#### WHAT IS EXPECTED:
Exactly as given, write out all the entries again.

#### MATERIAL FOR THIS TASK:

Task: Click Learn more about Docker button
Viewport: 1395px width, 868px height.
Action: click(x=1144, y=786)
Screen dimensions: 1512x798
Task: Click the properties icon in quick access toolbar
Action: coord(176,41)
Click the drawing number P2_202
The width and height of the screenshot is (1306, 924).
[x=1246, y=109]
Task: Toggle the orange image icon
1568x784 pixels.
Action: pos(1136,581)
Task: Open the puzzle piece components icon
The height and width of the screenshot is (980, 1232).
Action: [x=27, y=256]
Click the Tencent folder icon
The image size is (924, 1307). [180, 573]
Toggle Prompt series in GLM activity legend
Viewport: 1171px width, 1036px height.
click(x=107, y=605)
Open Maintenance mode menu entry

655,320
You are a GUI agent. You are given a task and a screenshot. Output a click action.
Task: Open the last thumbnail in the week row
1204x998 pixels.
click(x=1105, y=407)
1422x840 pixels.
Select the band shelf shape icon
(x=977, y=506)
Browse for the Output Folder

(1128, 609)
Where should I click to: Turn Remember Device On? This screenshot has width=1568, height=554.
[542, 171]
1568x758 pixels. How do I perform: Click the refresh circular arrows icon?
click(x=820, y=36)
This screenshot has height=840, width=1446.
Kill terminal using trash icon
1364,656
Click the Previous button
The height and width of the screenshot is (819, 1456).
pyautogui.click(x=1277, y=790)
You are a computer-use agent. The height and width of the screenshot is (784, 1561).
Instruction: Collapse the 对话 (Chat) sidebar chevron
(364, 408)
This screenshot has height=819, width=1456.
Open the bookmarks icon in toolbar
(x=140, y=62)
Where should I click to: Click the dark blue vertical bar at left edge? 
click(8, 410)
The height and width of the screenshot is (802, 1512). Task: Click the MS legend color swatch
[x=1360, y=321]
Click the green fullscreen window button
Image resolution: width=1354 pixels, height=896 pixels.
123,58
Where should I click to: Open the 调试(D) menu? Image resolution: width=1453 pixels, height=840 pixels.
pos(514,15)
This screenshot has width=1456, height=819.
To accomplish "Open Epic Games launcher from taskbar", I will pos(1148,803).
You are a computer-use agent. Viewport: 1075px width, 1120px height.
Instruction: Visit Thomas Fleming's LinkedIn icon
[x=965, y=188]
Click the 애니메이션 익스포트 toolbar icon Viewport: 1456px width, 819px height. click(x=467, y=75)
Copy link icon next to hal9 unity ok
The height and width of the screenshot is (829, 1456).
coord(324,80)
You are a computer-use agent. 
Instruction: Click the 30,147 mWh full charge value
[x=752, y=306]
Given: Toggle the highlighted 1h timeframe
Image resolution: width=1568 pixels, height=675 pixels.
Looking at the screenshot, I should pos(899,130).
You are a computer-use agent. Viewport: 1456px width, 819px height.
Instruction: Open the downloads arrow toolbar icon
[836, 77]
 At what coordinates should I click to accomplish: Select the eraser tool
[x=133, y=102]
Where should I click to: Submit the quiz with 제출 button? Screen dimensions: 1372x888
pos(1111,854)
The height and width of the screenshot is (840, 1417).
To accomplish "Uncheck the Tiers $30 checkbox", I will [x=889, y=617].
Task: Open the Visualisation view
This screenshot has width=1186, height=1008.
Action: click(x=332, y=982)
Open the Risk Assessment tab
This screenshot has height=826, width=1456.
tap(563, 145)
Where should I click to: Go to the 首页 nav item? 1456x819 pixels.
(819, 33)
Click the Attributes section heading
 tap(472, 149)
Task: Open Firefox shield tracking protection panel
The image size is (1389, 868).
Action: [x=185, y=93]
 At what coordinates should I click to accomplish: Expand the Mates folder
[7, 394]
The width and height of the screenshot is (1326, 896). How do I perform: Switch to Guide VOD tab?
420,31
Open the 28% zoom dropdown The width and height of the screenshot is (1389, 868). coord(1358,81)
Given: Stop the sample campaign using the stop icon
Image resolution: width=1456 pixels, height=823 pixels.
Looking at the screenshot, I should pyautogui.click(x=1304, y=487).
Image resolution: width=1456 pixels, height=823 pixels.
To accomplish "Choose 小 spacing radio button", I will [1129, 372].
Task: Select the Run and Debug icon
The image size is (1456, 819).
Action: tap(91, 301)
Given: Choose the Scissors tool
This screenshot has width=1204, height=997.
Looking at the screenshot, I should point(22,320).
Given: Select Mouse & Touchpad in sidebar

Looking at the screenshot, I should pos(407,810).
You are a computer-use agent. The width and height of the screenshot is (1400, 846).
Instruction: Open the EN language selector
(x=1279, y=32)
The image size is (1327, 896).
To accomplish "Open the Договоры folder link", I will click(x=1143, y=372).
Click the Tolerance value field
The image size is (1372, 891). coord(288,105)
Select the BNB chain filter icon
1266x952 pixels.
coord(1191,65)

#### SOLUTION TO THE EXERCISE:
Task: Click Learn more about Docker button
Viewport: 1395px width, 868px height.
Action: click(x=1144, y=786)
Screen dimensions: 1512x798
Task: Click the properties icon in quick access toolbar
Action: coord(176,41)
Click the drawing number P2_202
The width and height of the screenshot is (1306, 924).
[x=1246, y=109]
Task: Toggle the orange image icon
1568x784 pixels.
Action: pos(1136,581)
Task: Open the puzzle piece components icon
The height and width of the screenshot is (980, 1232).
Action: [x=27, y=256]
Click the Tencent folder icon
The image size is (924, 1307). [180, 573]
Toggle Prompt series in GLM activity legend
Viewport: 1171px width, 1036px height.
click(x=107, y=605)
Open Maintenance mode menu entry

655,320
You are a GUI agent. You are given a task and a screenshot. Output a click action.
Task: Open the last thumbnail in the week row
1204x998 pixels.
click(x=1105, y=407)
1422x840 pixels.
Select the band shelf shape icon
(x=977, y=506)
Browse for the Output Folder

(1128, 609)
Where should I click to: Turn Remember Device On? This screenshot has width=1568, height=554.
[542, 171]
1568x758 pixels. How do I perform: Click the refresh circular arrows icon?
click(x=820, y=36)
This screenshot has height=840, width=1446.
Kill terminal using trash icon
1364,656
Click the Previous button
The height and width of the screenshot is (819, 1456).
pyautogui.click(x=1277, y=790)
You are a computer-use agent. The height and width of the screenshot is (784, 1561).
Instruction: Collapse the 对话 (Chat) sidebar chevron
(364, 408)
This screenshot has height=819, width=1456.
Open the bookmarks icon in toolbar
(x=140, y=62)
Where should I click to: Click the dark blue vertical bar at left edge? 
click(8, 410)
The height and width of the screenshot is (802, 1512). Task: Click the MS legend color swatch
[x=1360, y=321]
Click the green fullscreen window button
Image resolution: width=1354 pixels, height=896 pixels.
123,58
Where should I click to: Open the 调试(D) menu? Image resolution: width=1453 pixels, height=840 pixels.
pos(514,15)
This screenshot has width=1456, height=819.
To accomplish "Open Epic Games launcher from taskbar", I will pos(1148,803).
You are a computer-use agent. Viewport: 1075px width, 1120px height.
Instruction: Visit Thomas Fleming's LinkedIn icon
[x=965, y=188]
Click the 애니메이션 익스포트 toolbar icon Viewport: 1456px width, 819px height. click(x=467, y=75)
Copy link icon next to hal9 unity ok
The height and width of the screenshot is (829, 1456).
coord(324,80)
You are a computer-use agent. 
Instruction: Click the 30,147 mWh full charge value
[x=752, y=306]
Given: Toggle the highlighted 1h timeframe
Image resolution: width=1568 pixels, height=675 pixels.
Looking at the screenshot, I should pos(899,130).
You are a computer-use agent. Viewport: 1456px width, 819px height.
Instruction: Open the downloads arrow toolbar icon
[836, 77]
 At what coordinates should I click to accomplish: Select the eraser tool
[x=133, y=102]
Where should I click to: Submit the quiz with 제출 button? Screen dimensions: 1372x888
pos(1111,854)
The height and width of the screenshot is (840, 1417).
To accomplish "Uncheck the Tiers $30 checkbox", I will [x=889, y=617].
Task: Open the Visualisation view
This screenshot has width=1186, height=1008.
Action: click(x=332, y=982)
Open the Risk Assessment tab
This screenshot has height=826, width=1456.
tap(563, 145)
Where should I click to: Go to the 首页 nav item? 1456x819 pixels.
(819, 33)
Click the Attributes section heading
 tap(472, 149)
Task: Open Firefox shield tracking protection panel
The image size is (1389, 868).
Action: [x=185, y=93]
 At what coordinates should I click to accomplish: Expand the Mates folder
[7, 394]
The width and height of the screenshot is (1326, 896). How do I perform: Switch to Guide VOD tab?
420,31
Open the 28% zoom dropdown The width and height of the screenshot is (1389, 868). coord(1358,81)
Given: Stop the sample campaign using the stop icon
Image resolution: width=1456 pixels, height=823 pixels.
Looking at the screenshot, I should pyautogui.click(x=1304, y=487).
Image resolution: width=1456 pixels, height=823 pixels.
To accomplish "Choose 小 spacing radio button", I will [1129, 372].
Task: Select the Run and Debug icon
The image size is (1456, 819).
Action: tap(91, 301)
Given: Choose the Scissors tool
This screenshot has width=1204, height=997.
Looking at the screenshot, I should point(22,320).
Given: Select Mouse & Touchpad in sidebar

Looking at the screenshot, I should pos(407,810).
You are a computer-use agent. The width and height of the screenshot is (1400, 846).
Instruction: Open the EN language selector
(x=1279, y=32)
The image size is (1327, 896).
To accomplish "Open the Договоры folder link", I will click(x=1143, y=372).
Click the Tolerance value field
The image size is (1372, 891). coord(288,105)
Select the BNB chain filter icon
1266x952 pixels.
coord(1191,65)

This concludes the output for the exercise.